Local governments in British Columbia are established and governed under the authority of three primary statutes: the Community Charter, S.B.C. 2003, c. 26, the Local Government Act, R.S.B.C. 2015, c. 1, and the Municipal Replotting Act, R.S.B.C. 2016, c. 1. The Acts allow areas to incorporate as municipalities, improvement districts, or regional districts. Each incorporated area has certain powers appropriated for the operation of local government, including the powers to pass bylaws, assess and collect taxes, license and regulate businesses, construct public works, regulate the development of land, and acquire and dispose of property.

The Community Charter establishes broad principles for municipal governance including the powers of municipalities and their councils, the scope of their jurisdiction, and the interrelationship between local and provincial governments. The Community Charter recognizes the practice of open council meetings and addresses council proceedings, conflicts of interest, financial management, and accountability. It also provides for the raising of municipal revenues through fees and taxes.

▶ **Data lines**:
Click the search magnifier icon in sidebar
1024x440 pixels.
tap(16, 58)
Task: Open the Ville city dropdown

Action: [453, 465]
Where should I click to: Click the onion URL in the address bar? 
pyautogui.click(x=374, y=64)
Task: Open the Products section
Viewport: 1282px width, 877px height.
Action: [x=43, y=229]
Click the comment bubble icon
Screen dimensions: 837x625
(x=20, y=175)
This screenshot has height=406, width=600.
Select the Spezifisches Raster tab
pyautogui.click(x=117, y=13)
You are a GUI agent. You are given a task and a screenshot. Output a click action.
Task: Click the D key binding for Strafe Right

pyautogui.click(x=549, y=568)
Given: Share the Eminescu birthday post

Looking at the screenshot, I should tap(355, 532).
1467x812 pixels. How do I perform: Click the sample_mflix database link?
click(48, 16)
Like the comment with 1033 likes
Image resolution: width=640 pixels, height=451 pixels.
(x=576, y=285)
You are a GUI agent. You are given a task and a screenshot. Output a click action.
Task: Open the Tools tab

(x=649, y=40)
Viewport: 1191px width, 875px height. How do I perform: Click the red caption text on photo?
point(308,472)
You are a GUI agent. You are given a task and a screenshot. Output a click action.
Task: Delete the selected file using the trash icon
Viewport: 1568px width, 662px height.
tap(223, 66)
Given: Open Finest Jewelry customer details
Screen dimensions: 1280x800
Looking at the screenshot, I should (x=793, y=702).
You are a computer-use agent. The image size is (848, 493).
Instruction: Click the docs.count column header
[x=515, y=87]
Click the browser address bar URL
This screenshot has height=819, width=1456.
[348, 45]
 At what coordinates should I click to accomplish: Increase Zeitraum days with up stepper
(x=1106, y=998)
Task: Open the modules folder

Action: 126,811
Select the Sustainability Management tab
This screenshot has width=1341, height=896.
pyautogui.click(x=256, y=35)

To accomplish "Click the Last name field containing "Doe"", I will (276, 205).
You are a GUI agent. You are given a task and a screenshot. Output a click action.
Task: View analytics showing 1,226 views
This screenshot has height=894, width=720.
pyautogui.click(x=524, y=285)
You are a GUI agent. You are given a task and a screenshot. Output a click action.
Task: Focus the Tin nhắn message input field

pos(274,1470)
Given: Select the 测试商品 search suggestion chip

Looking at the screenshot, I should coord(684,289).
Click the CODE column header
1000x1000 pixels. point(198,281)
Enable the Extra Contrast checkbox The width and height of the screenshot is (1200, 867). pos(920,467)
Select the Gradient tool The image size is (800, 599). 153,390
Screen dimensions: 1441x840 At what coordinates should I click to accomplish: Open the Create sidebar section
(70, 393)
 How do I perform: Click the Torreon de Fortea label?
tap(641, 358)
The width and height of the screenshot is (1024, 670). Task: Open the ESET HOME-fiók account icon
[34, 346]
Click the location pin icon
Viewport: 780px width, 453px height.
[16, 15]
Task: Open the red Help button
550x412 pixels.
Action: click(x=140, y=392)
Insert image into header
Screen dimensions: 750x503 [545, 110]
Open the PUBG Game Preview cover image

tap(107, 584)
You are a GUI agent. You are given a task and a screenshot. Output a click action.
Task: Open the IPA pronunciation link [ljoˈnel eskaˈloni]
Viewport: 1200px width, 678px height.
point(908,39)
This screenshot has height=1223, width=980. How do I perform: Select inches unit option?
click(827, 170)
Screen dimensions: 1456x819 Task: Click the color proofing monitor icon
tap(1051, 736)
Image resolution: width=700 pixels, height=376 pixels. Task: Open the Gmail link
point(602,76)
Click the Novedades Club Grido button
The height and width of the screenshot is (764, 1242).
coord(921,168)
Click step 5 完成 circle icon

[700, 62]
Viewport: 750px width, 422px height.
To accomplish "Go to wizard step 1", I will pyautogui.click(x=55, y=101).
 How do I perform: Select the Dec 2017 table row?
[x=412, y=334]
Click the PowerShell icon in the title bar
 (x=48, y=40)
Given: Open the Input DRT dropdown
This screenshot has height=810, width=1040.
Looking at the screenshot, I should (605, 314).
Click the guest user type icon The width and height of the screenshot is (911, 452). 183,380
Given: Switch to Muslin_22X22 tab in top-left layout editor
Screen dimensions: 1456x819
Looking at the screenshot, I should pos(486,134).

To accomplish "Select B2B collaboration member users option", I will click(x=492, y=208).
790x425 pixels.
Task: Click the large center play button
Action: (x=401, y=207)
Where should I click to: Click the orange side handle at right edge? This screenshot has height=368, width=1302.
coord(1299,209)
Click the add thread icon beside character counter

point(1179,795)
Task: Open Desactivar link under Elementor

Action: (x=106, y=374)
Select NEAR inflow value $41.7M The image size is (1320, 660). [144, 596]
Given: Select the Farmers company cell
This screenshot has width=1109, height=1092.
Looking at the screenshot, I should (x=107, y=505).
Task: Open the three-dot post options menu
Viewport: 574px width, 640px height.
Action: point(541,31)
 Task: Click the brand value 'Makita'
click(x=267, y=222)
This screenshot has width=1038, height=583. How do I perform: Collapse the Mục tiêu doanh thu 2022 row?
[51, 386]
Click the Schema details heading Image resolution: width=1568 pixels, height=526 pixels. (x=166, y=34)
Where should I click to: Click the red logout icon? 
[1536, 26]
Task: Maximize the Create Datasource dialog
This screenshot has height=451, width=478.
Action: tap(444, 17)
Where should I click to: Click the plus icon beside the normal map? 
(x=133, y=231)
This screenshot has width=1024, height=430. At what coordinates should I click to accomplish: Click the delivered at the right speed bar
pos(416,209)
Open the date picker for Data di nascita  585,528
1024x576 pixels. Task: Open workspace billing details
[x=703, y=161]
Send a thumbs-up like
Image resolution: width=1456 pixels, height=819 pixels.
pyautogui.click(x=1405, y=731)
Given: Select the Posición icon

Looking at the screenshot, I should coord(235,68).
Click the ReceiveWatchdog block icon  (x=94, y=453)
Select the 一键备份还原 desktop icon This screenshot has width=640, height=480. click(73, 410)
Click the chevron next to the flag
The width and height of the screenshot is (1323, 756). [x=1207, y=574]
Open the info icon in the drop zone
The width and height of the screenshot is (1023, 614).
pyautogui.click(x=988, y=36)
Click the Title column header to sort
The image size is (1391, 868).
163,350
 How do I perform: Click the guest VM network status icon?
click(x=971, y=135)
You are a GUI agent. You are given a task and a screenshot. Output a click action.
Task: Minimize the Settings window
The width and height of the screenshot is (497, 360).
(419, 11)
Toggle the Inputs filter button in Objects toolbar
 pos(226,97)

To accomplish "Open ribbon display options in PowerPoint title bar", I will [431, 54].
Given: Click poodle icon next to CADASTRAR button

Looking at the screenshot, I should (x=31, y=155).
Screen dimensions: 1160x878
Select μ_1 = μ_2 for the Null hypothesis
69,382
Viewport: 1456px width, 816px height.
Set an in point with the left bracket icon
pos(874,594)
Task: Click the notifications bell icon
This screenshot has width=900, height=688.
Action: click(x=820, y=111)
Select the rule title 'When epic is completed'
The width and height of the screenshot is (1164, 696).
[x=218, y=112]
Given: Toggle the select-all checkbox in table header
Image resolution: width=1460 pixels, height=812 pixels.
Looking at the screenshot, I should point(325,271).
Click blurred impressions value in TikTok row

▶ **Tasks and exercises**:
1. Answer these questions from the passage on British Columbia local government.
(a) As what three kinds of bodies can areas incorporate under the Acts?
(b) What practice regarding council meetings does the Community Charter recognize?
(c) Through what does the Community Charter provide for raising municipal revenues?
2. Copy word for word the part of the passage on British Columbia local government from "The Community Charter establishes" up to and including "fees and taxes.".
3. Resume the passage on British Columbia local government, starting after its final sentence.

▶ **Responses in order**:
1.
(a) Municipalities, improvement districts, or regional districts.
(b) The practice of open council meetings.
(c) Fees and taxes.

2.
The Community Charter establishes broad principles for municipal governance including the powers of municipalities and their councils, the scope of their jurisdiction, and the interrelationship between local and provincial governments. The Community Charter recognizes the practice of open council meetings and addresses council proceedings, conflicts of interest, financial management, and accountability. It also provides for the raising of municipal revenues through fees and taxes.

3.
The Local Government Act provides the legal framework and foundation for the establishment and continuation of local governments. It provides for the incorporation of municipalities and for the conduct of elections. It also provides specific powers to regional districts, recognizing them as independent, responsible, and accountable orders of government within their areas of jurisdiction. Finally, the Local Government Act addresses issues of planning and land use management, and heritage conservation.

The Municipal Replotting Act deals with replotting schemes continued from the former Part 28 of the Local Government Act.

Definitions in the Local Government Act apply to terms in the Community Charter. Similarly, unless a term is otherwise defined in the Local Government Act or a contrary intention appears in it, definitions in the Community Charter apply to terms used in the Local Government Act. Section 40 of the Interpretation Act, R.S.B.C. 1996, c. 238 extends the application of terms defined in the Local Government Act and the Community Charter to all enactments relating to municipal and regional district matters.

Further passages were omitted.